Our findings suggested that caesarean delivery on maternal request (CDMR) and bottle feeding might increase to avoid vertical transmission. For researchers, lessons about vertical transmission could be learnt from other similar PHEs (like SARS and MERS) 37-39, and as new evidence comes to light 13,14,40, such possibility is likely to be rejected. Recently, our group proposed a contingency plan for the 2019-nCoV outbreak in the Neonatal Intensive Care Units, where the possibility of vertical transmission was also discussed.41 However, more explorations with transparency and solidarity on the mother-to-child transmission are still needed.42 For obstetricians, the preparations for increasing caesarean rate and the contingency plan for perinatal infection need to be developed and implemented quickly. Importantly, the authoritative education on delivery and child-feeding during this special period should be available to prenatal mothers. Additionally, the education about the radiography during pregnancy should focus on its comparative safety and diagnostic necessity, to decrease patients’ concerns.

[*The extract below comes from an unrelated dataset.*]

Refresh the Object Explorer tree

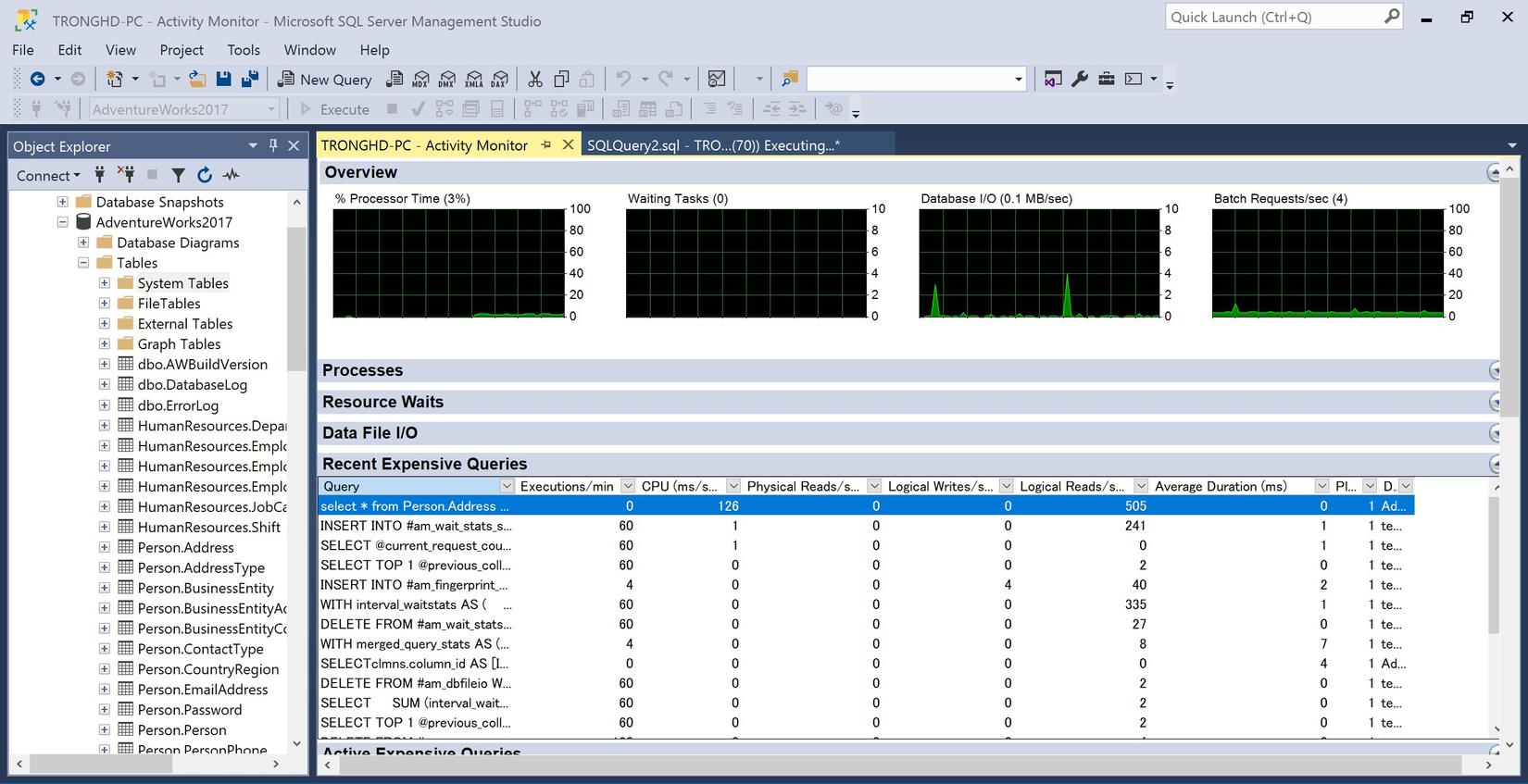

How to conduct education andconsultation:digital healthcare
In summary, online official media, such as WeChat or application programs, can provide authoritative prevention education and medical consultation updated every day. These means are essential in this period of time and will become a trend afterwards.8In our study, more than 70% of participants proposed that advice should be obtained in this way. First of all, booking medical time through online platform helps to avoid overcrowding. Secondly, it is relatively safe and convenient to keep in touch with doctors, especially in the case of a PHE. Thirdly, in the era of big data, under the premise of confidentiality, the research based on network platforms will be very meaningful. At present, our research team is focusing on the detailed medical problems put forward by pregnant women on the Internet. The results can be used to guide obstetric practice and develop into personalized medical and health education in the future.